Balancing safety and quality of prescribing with appropriate treatment of all co-morbidities is complex and challenging. Geriatrician input and pharmacist review can improve drug appropriateness in older people [15, 21]. However, it is not feasible, in most health services, for a geriatrician to assess all older patients. STOPP can be used in a time-efficient manner by all disciplines involved in the care of older patients, e.g. primary care, secondary care, psychiatry, general or orthopaedic surgery to assess appropriateness of drug treatment, with the intention of minimising the risk of ADEs and associated morbidity. STOPP was designed to be used in conjunction with START (Screening Tool to Alert doctors to Right, i.e. appropriate indicated Treatment) [22] to afford a comprehensive appraisal of older patients’ medications, i.e. errors of prescribing commission could be identified at the same time as errors of omission. We acknowledge that the criteria will need regular updating in line with emerging evidence. Whether STOPP/START used as an intervention can significantly improve prescribing appropriateness or reduce drug-related morbidity or mortality remains to be seen. Clearly, substantial randomised controlled trials are required to address these important questions.
Funding
Health Research Board of Ireland (Clinical Research Training Fellowship CRT/2006/029).
Key points
Potentially inappropriate prescribing is highly prevalent in older patients presenting for hospital admission.

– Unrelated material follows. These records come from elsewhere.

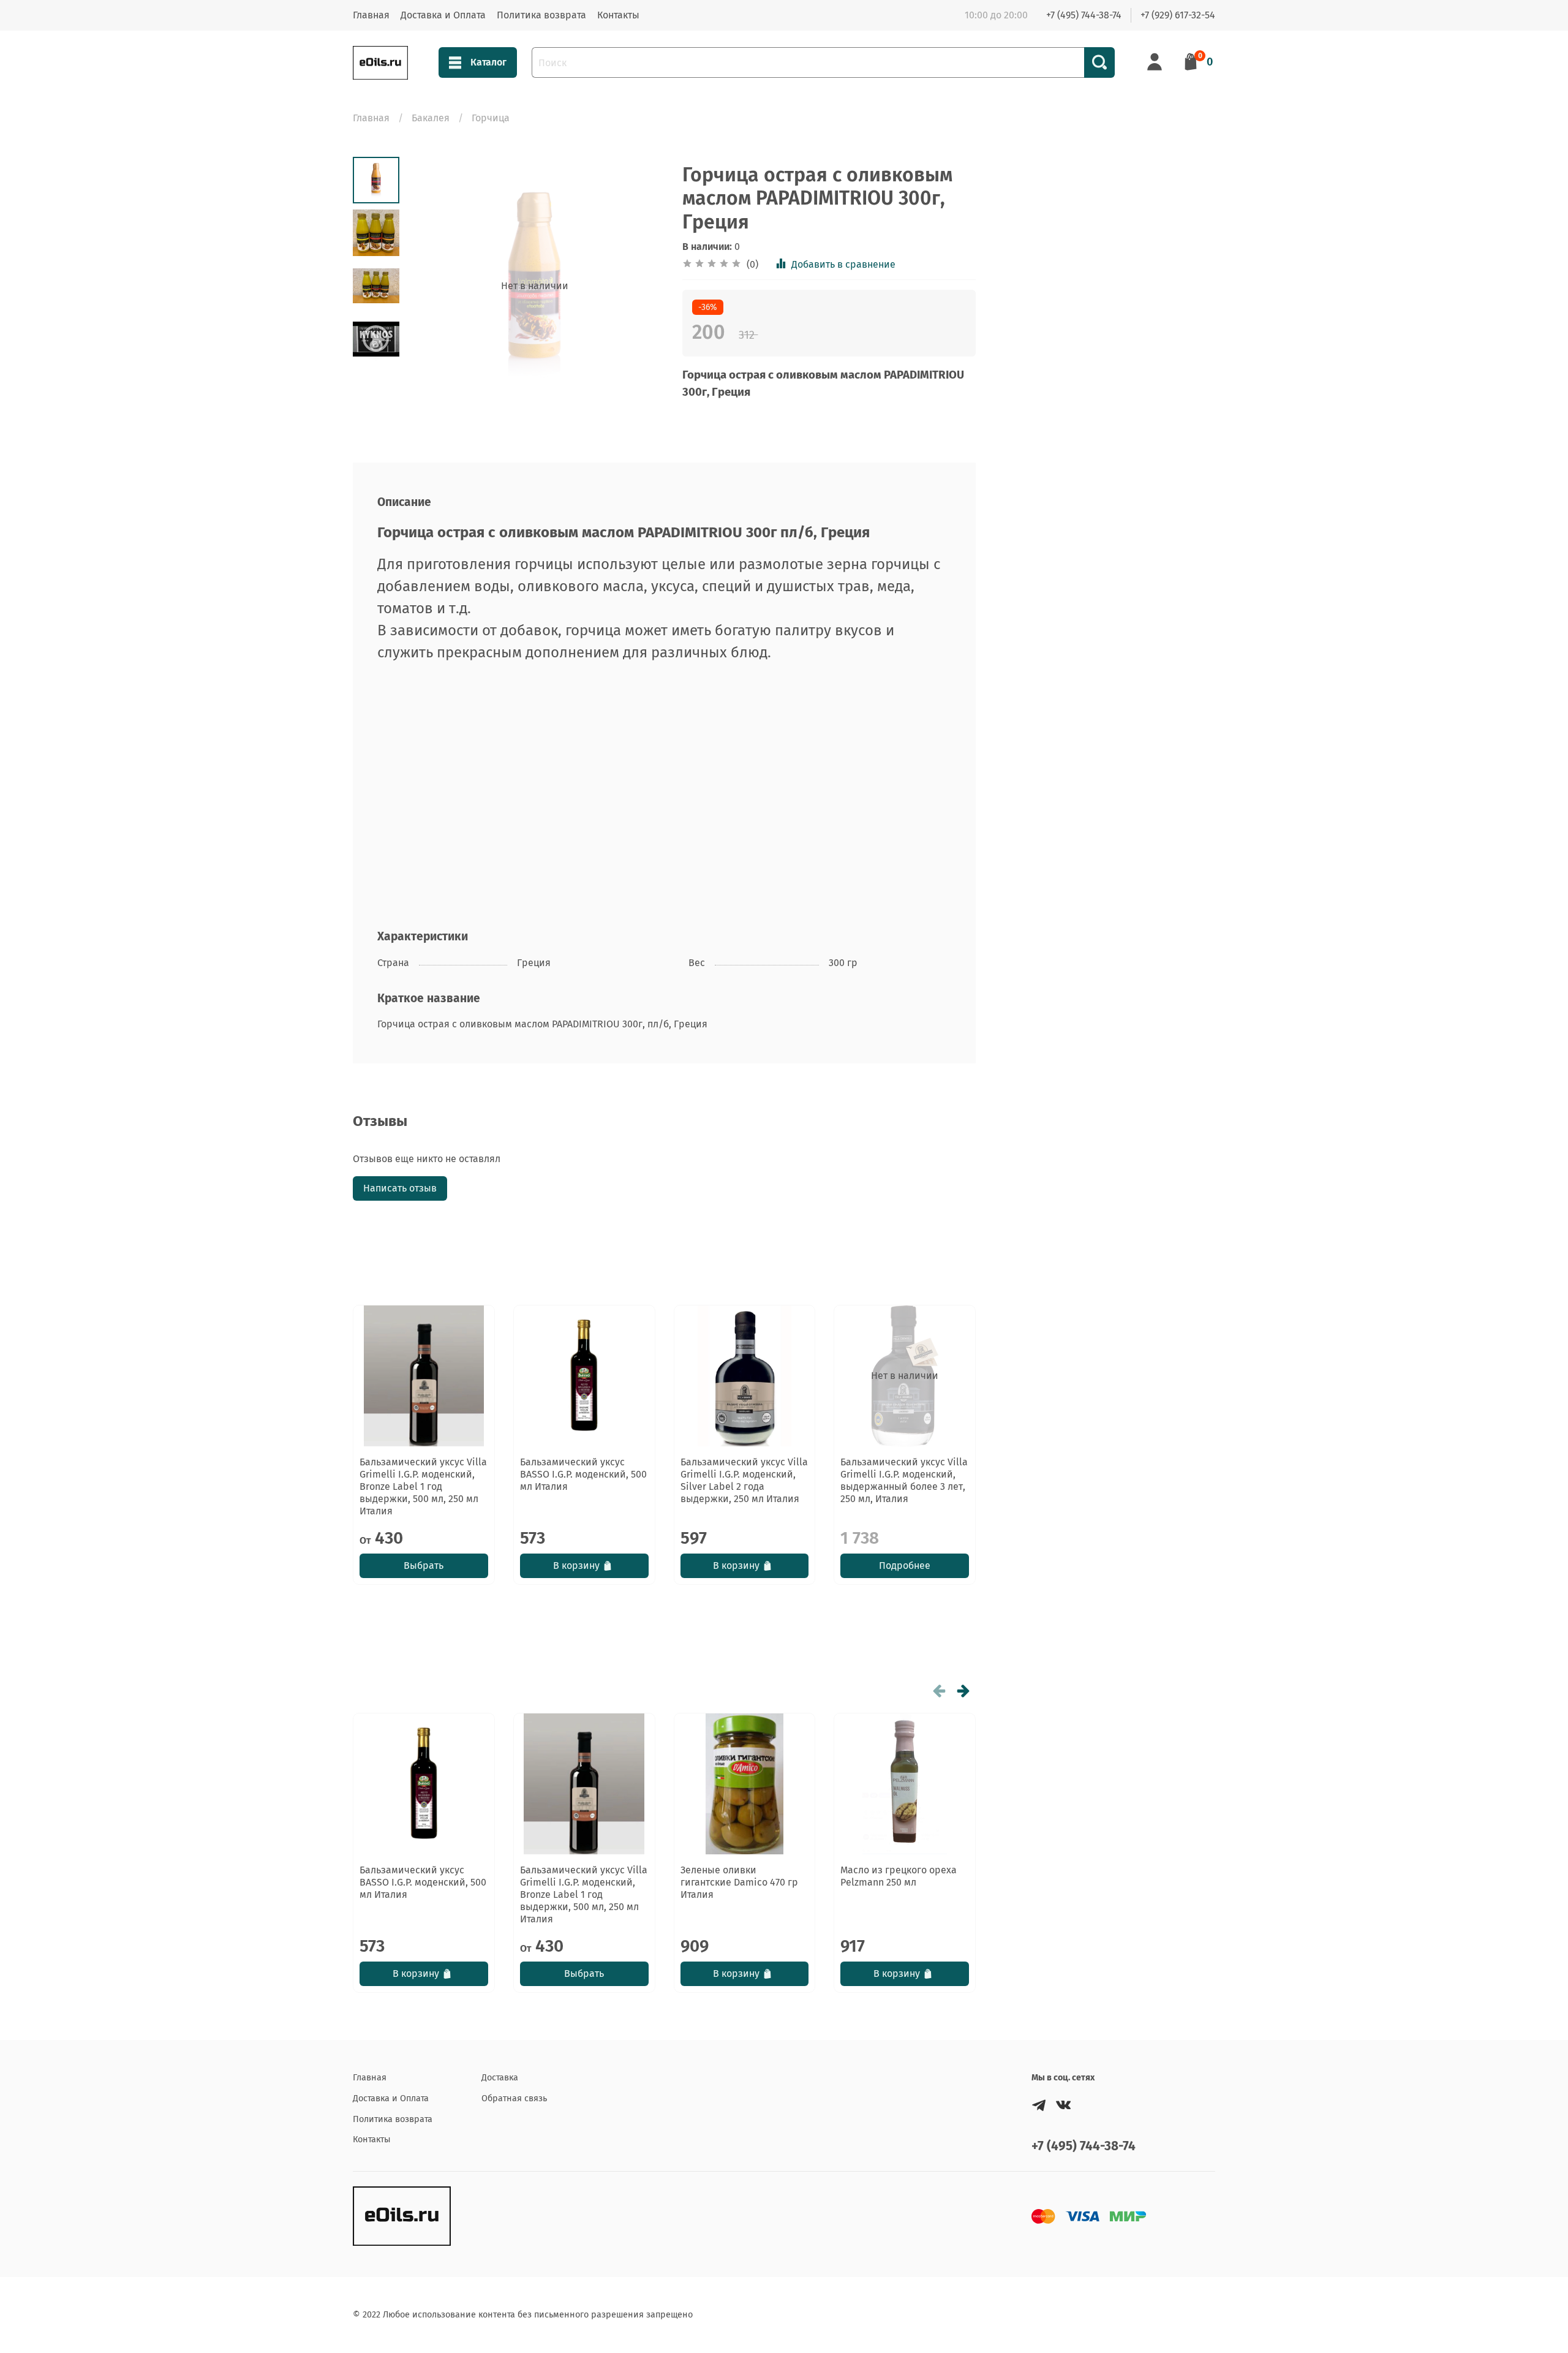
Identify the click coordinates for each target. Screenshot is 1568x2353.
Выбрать (423, 1565)
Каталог (488, 62)
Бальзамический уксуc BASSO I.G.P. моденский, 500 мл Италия (583, 1474)
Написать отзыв (400, 1188)
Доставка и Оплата (443, 15)
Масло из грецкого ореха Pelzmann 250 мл (898, 1876)
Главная (371, 15)
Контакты (618, 15)
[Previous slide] (430, 286)
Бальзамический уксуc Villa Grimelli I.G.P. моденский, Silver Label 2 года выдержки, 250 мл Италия (744, 1480)
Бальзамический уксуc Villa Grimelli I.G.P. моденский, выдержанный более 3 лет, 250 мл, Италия (904, 1480)
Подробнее (904, 1565)
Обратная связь (514, 2098)
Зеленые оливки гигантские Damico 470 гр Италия (739, 1882)
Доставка (499, 2077)
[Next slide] (639, 286)
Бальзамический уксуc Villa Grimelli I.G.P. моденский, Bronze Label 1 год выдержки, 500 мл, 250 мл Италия (423, 1486)
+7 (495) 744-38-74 (1083, 15)
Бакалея (431, 118)
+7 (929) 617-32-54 (1177, 15)
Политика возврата (541, 15)
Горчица (491, 118)
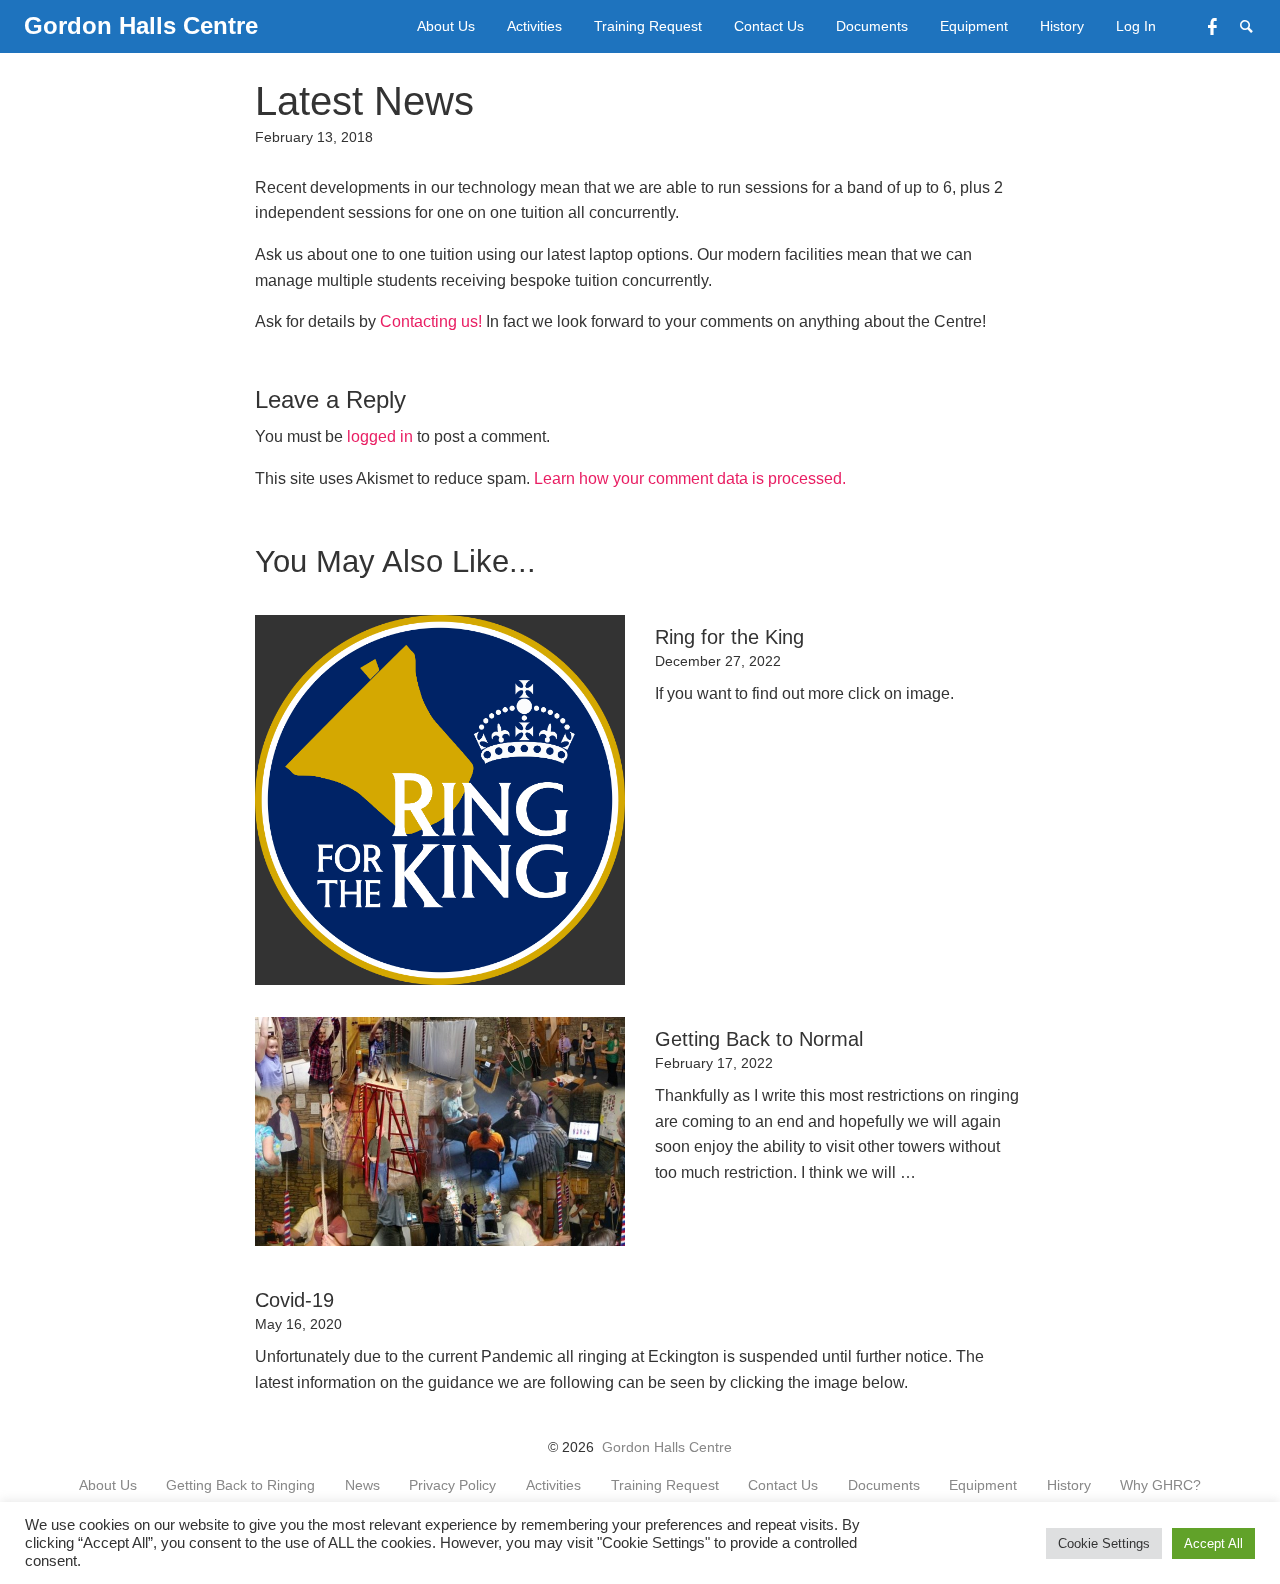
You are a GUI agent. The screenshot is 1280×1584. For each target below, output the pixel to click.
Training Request (648, 26)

STOPP criteria identified at least one potentially inappropriate medication in 35% of older patients requiring admission to hospital.
Well-recognized adverse effects of inappropriately prescribed medicines were casual or contributory to hospital admission in 11.5% of patients when screened with STOPP criteria compared to 6% when screened with Beers’ criteria.
STOPP criteria are more sensitive in identifying patients coming to harm as a result of inappropriately prescribed medicines than Beers’ criteria.